* STATED EXERCISE *
Could you output every one of the rows below as a two-column CSV with the headers instruction and coordinates, one CSV line per row, putting each value in a single quoted field and replacing line breaks with spaces? Leave the pictures out.

* EXTRACTED RECORDS *
+-------+

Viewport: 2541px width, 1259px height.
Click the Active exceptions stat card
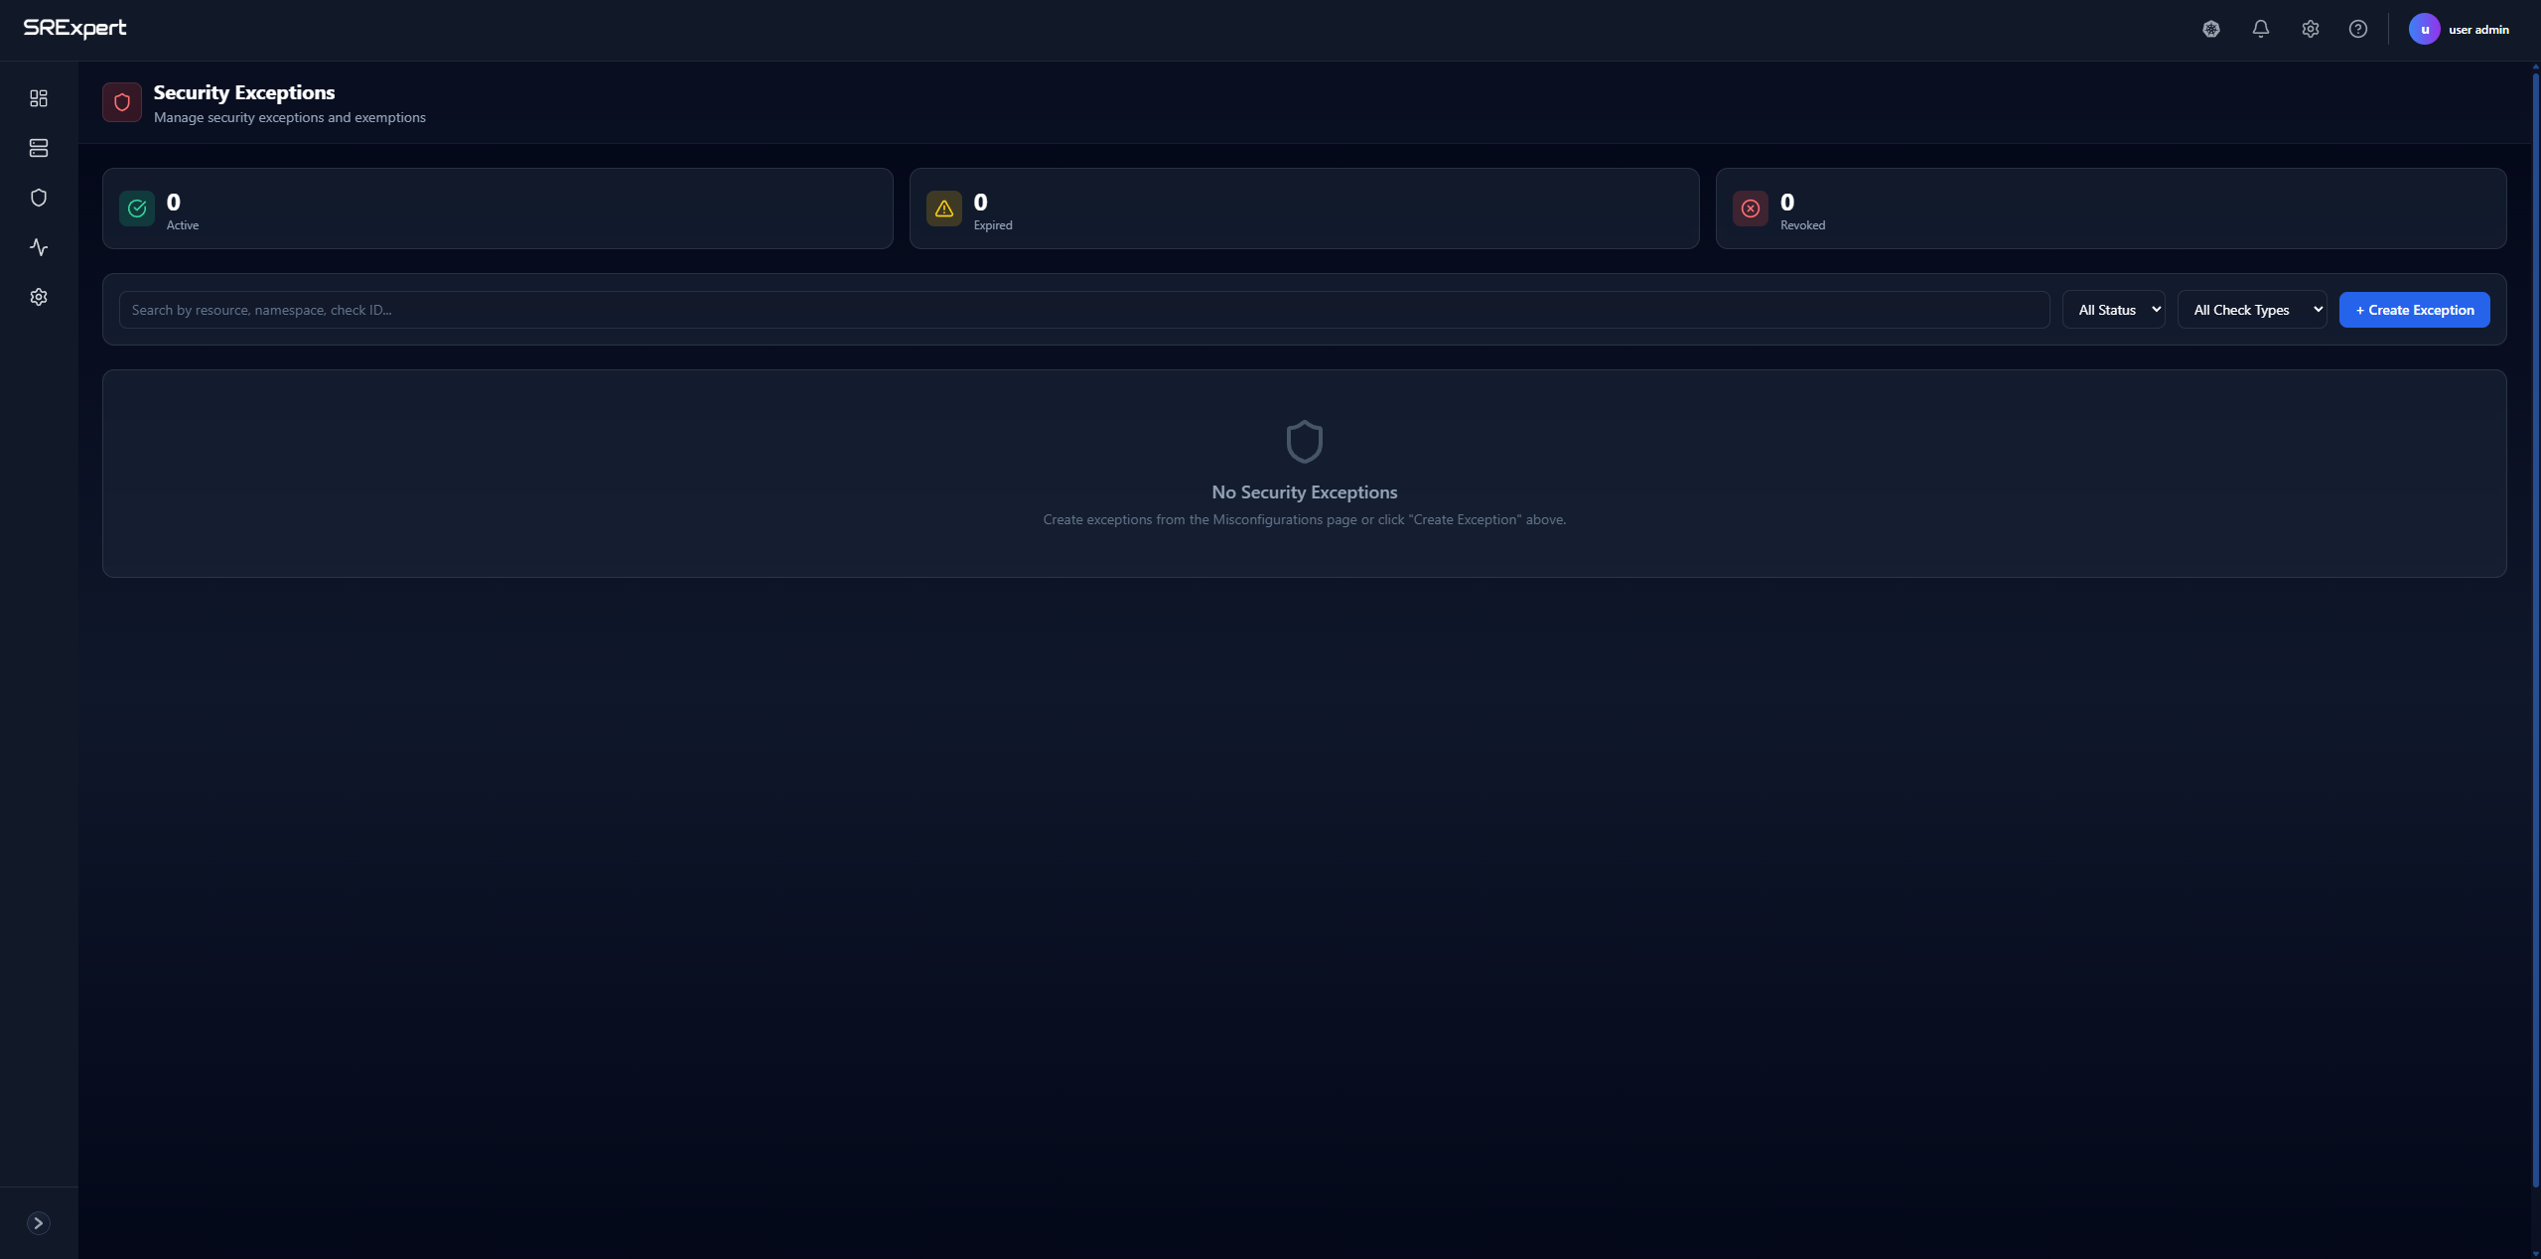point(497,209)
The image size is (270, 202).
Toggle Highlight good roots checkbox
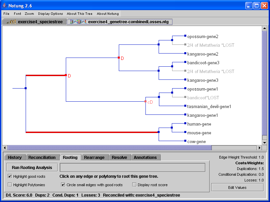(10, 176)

+-------+

* COMPLETE ANSWER *
instruction,coordinates
"Viewport: 2541px width, 1259px height. Click the Active exceptions stat card","point(497,209)"
"The image size is (270, 202). Toggle Highlight good roots checkbox","(10, 176)"